Я, националист, ни за что не признаю себя в России гражданином 2-го разряда. Я считаю себя принципиально таким же хозяином в этом государстве, как и русского: я желаю говорить, учиться, писать. судиться, управляться на моем национальном языке, ни к кому не намерен подлаживаться и приспособляться и требую, напротив, чтобы государство приспособлялось к моим национальным домогательствам точно так же, как оно должно приспособиться к домогательствам русских, украинцев, поляков, татар и т.д., гармонизировав эти все требования в общем «народо-союзном» строе. Покуда я так смотрю на свое место в России, я не выше других и не ниже других, мы все граждане одного ранга. Но если я захочу пролезть непременно в русские, то дело сразу меняется. Тут я попадаю в положение неофита. Чужая национальная сущность, чужая психика и ею пропитанная культура не могут быть по-настоящему усвоены даже за срок целого поколения, даже за срок нескольких поколений. Сохраняется акцент в речи, и точно так же сохраняется особый «акцент» души. Могут ли эти оттенки совершенно исчезнуть впоследствии, через много-много лет, это вопрос другой, которого я здесь не касаюсь; но покуда они есть, до тех пор я обречен числиться не настоящим, неполным русским. кандидатом в русские, подмастерьем русско-культурного цеха. Меня могут любить или не любить, это к делу не относится: но совершенно ясно, что источник и оплот русской культуры не в неофите, а в той массе, с которой он еще только старается слиться. Когда людям понадобится настоящее русское творчество, они оттолкнут изделие неофита и скажут: может быть, это подделано очень мило, может быть, это и лучше, чем настоящее русское, – но извините, нам нужно не это, а настоящее русское. Это и значит быть русскими 2-го разряда. Надо различать понятия: россиянин и русский. Россияне мы все от Амура до Днепра, русские только треть в этой массе. Еврей может быть россиянином первого ранга, но русским – только второго. Так на него в этой роли смотрят другие, и так на себя невольно смотрит он сам.

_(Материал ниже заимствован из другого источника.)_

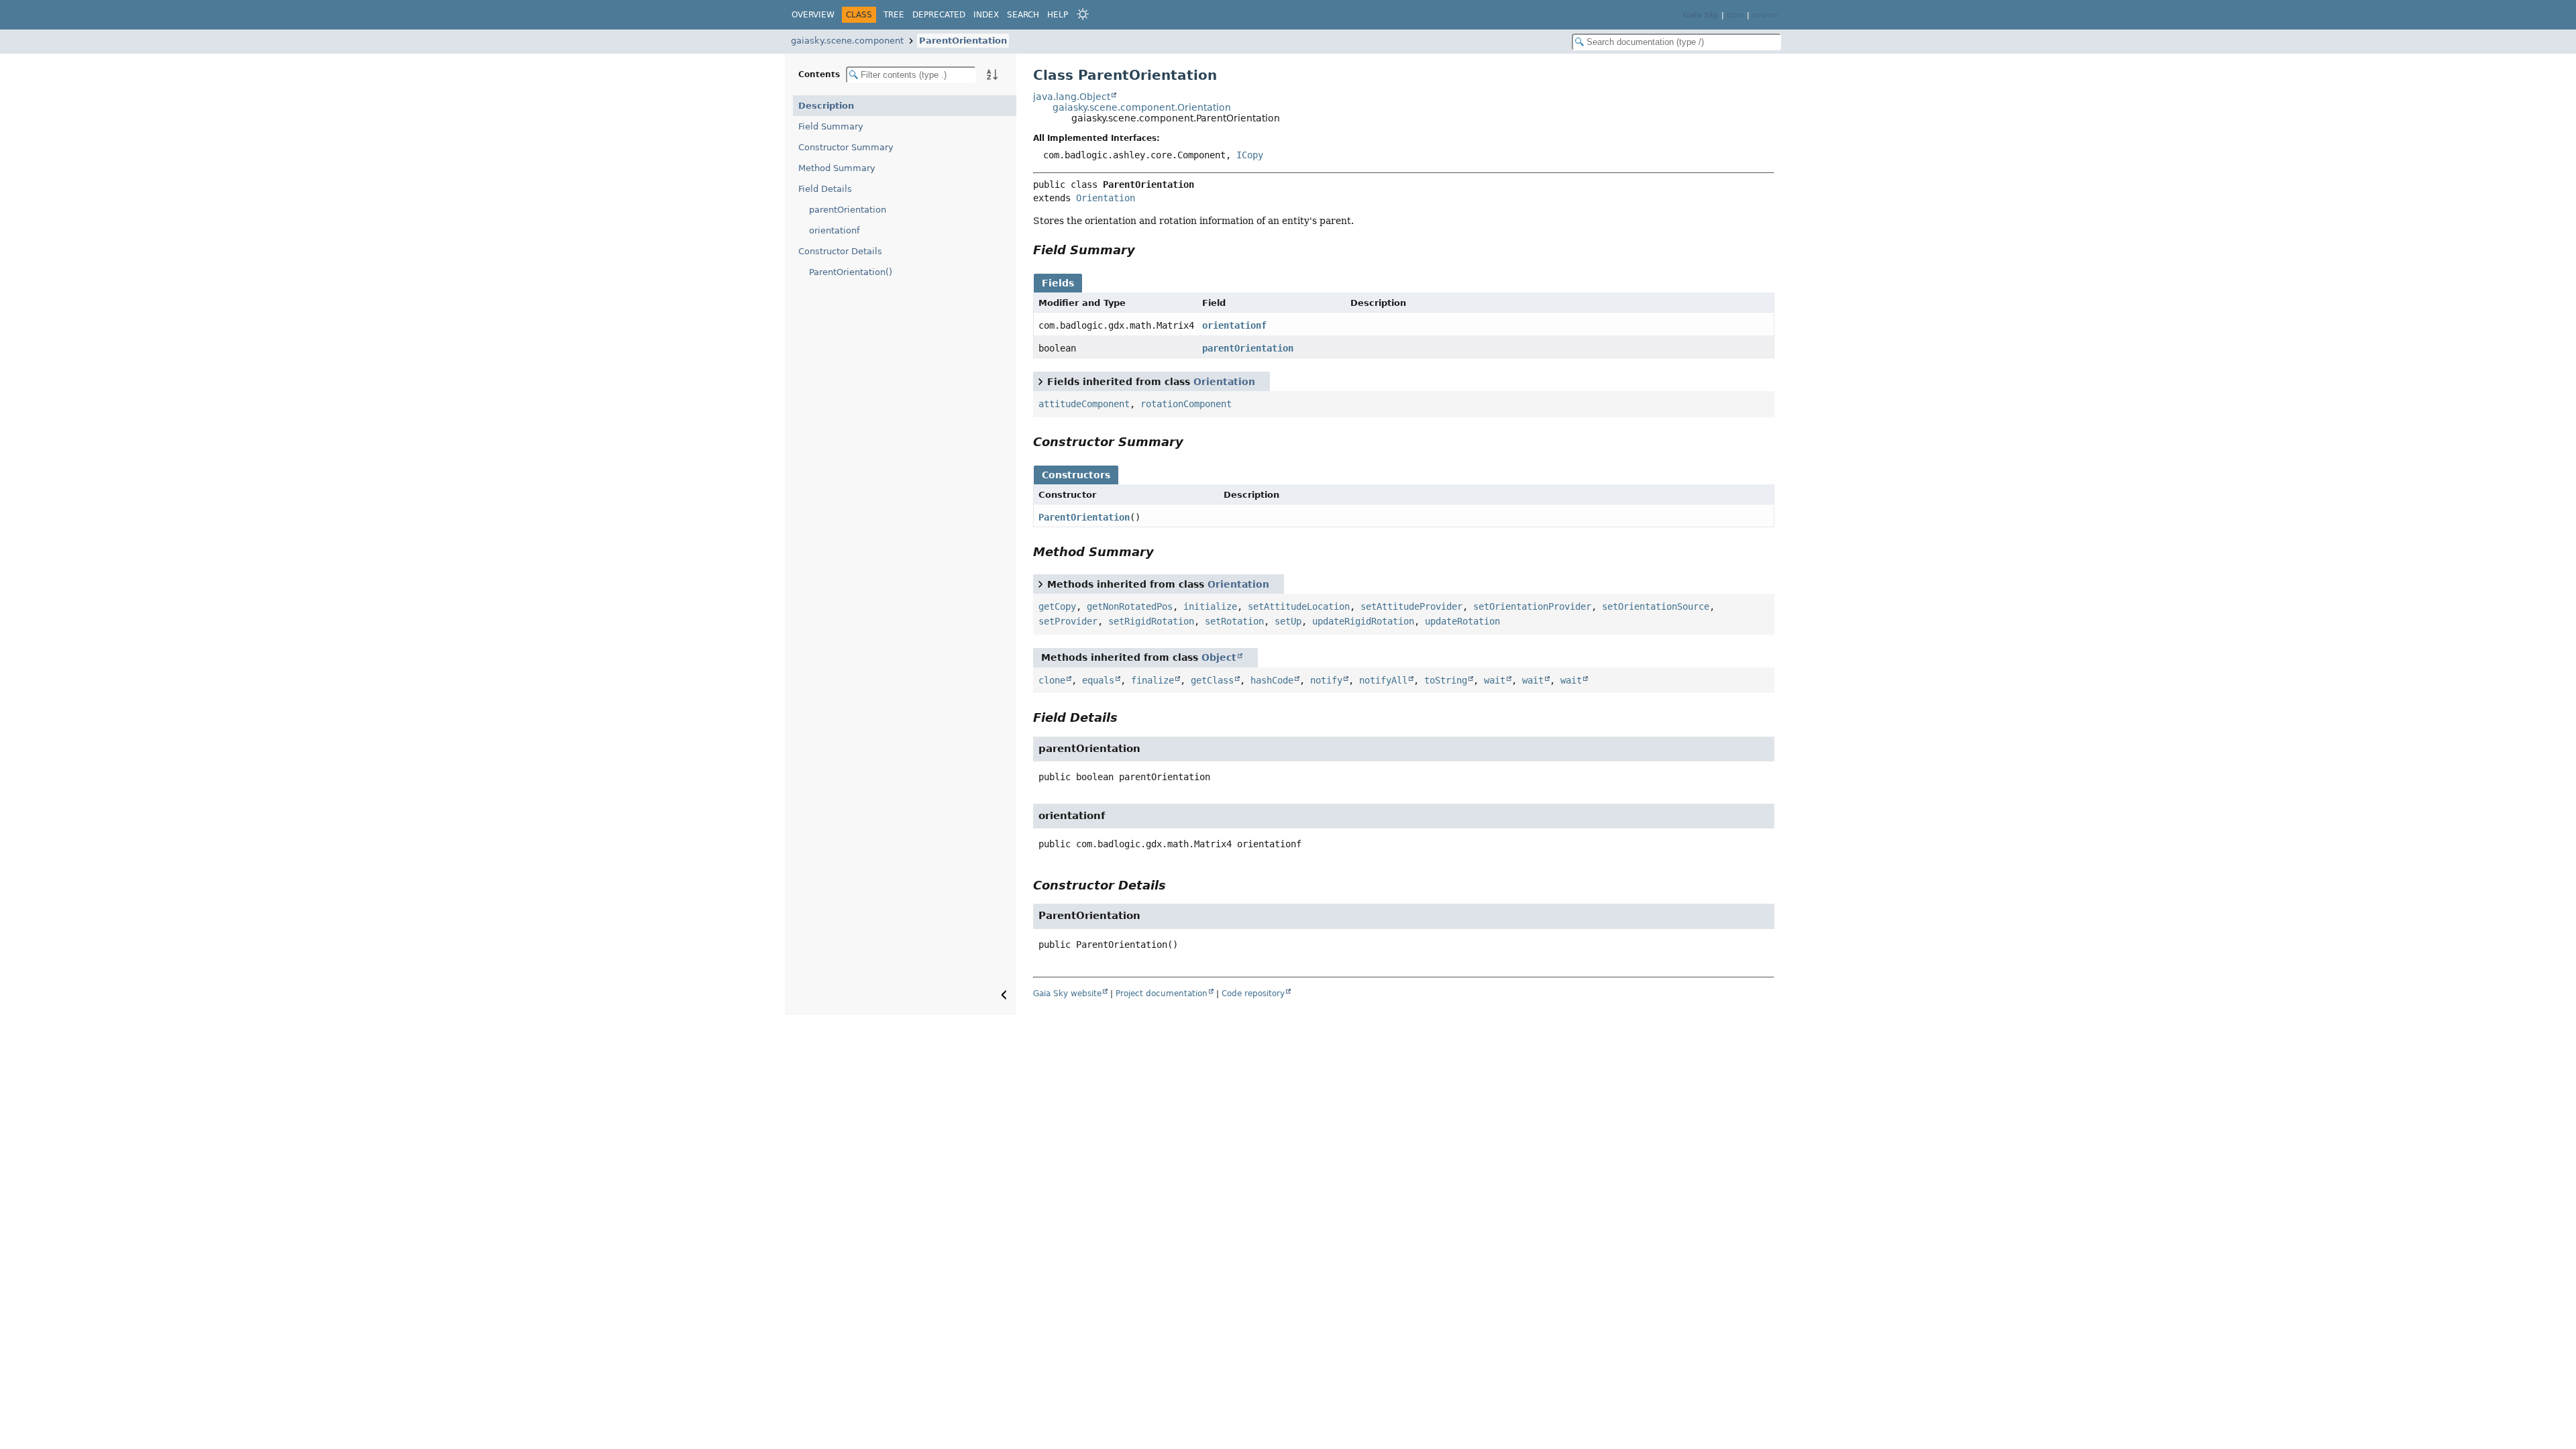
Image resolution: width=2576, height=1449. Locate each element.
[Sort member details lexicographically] (992, 74)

Здесь я не буду вновь поднимать спор о том, многим или малым обязана русская, немецкая, французская и пр. литературы ассимилированным евреям, достаточно ли усвоили эти писатели из евреев соответствующий национальный «дух» и т.д. Спорить об этом трудно потому, что это вопрос чутья, ощупи, и еврейские судьи тут совершенно не компетентны. Сколько бы ни божился еврейский критик, что Гейне – подлинный немец по духу, вопрос этим не будет решен. Но я интересуюсь этим вопросом больше с политической стороны. Здесь дело яснее, здесь мы не бродим в потемках эстетических оценок, а имеем пред собой массовые факты. И эти факты ясно говорят, что ассимилированный еврей при первом серьезном испытании всегда и всюду оказывается таким же плохим «ассимилятором», как и плохим евреем. Он объявляет себя немцем, покуда господствуют немцы, и старается делать так, чтобы по виду его нельзя было отличить от настоящего немца. Но как только господство переходит к другой национальности, моментально обнаруживается различие: настоящие немцы остаются немцами, выдерживают борьбу и несут на себе все жертвы, между тем как тевтоны израильского происхождения с поразительной быстротой начинают отрясать прах немецкий и присоединяться к национальности нового хозяина. Я уже несколько раз вскользь упоминал об этих поразительных превращениях, но стоит еще раз на них остановиться, и подробно, ибо они гораздо яснее всех прочих доводов показывают истинную внутреннюю прочность еврейской ассимиляции.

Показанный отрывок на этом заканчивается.